The fleight instruments hung somewhere in the green as they flew along. All sorts of baubles indicating air pressure and fuel read well. And even their angle to the horizon was respectable. But all this was an issue to the constant at which they flew. Straight ahead with no deviation. And the dark, open sky ahead displayed in the same lighted brilliance the pure emptiness of being above the clouds. The pilots had long lost their feelings for the nauseating vertigo of peering upwards and outwards to the blending bands of blue into black.
“Location confirmation?” a voice said over the radios, infused with crackling static.
“We passed over the Rub al' Khali fifteen minutes ago, I think.” another responded in the same manner, “I think the Red Sea is coming up below us.”
“Copy that.” replied the navigator. After a brief pause he spoke up again: “Comrades, we're entering into hot airspace.”
“Copy that.” the pilot said into the radio, “Get ready comrades, we don't know what will happen from here.”
He sat up from his seat, trying to peer out over the long pointed nose of the aircraft. A sort of morbid curiosity playing on him. But he could find nothing but the long gray nose of the GHH. He sat back down to a light tapping on his shoulder, from his co pilot.
He looked over to him. His face mask unfastened from his helmet, it hung to the side, held gently in one hand as he held it close to his mouth. Just enough for fresh warm air to come out. But not so much it'd come into interference with the radio. Clean comms. He mouth to his superior to do likewise, miming to move aside one speaker of his headphone.
“What is it!?” the pilot shouted. His ears filled with the loud roar of cold air sweeping over the body of the airplane, and the roar of its engines.
“I don't want to scare the others,” the copilot started, looking back to the navigator's station behind him, “But I want to ask, what happens if the Spanish find us out?”
This question struck the pilot back. Personally, he had thought very little of it. Through preparation he had fought to drown out the idea they'd even know, let alone respond. They just flew too high. But like a snake the hidden fears the Spanish could respond came back.
“We're outfitted if something happens.” the pilot responded.
“With what!?” the copilot said, shocked, “A glass dome modified for taking pictures out of? Do you expect our turret operator to photograph Spanish interceptors to death?

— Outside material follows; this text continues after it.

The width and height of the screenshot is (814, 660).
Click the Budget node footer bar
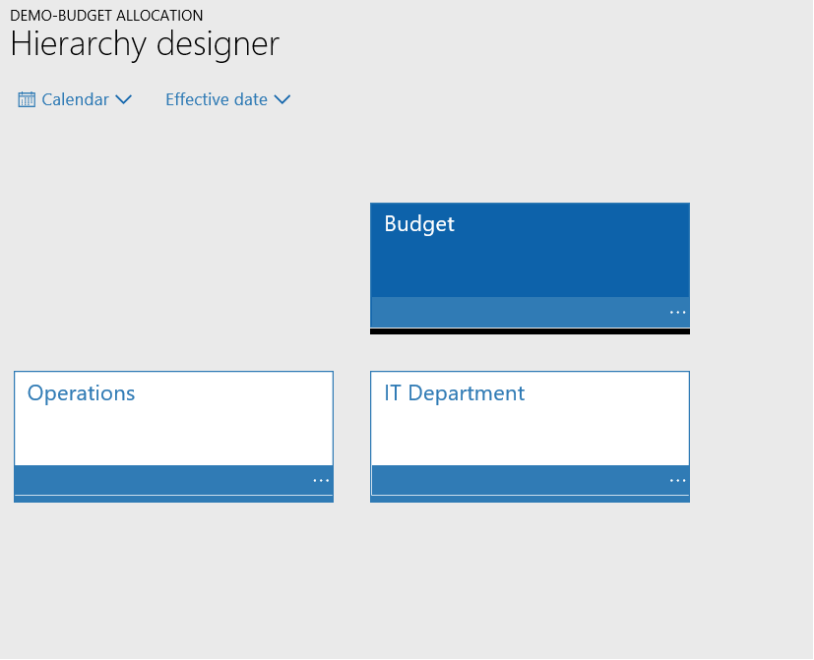530,312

“I'm just wondering, you know. Because this isn't the fastest bird to fly. That's for sure.”
“We're thirty-thousand meters up!” the pilot reminded, “I- I'm sure we're fine. Most normal engines fail well before here. Inteligence says the Spanish probably do not have the means!”
“Yea, but what if they're wrong?” the copilot asked, face pale, “What if they can? We can't survive the fall. No one knows how the body even reacts if it falls from this high. S-shit, the sea could kill us the moment we make contact.
“Melons explode when they hit concrete. What do people do? Will we even exist.”
The pilot breathed heavily. He couldn't let the topic bug him. He needed to stay focused. “We'll see how this flight goes!” he ordered, “Put your mask back on, we'll talk about it when we land.”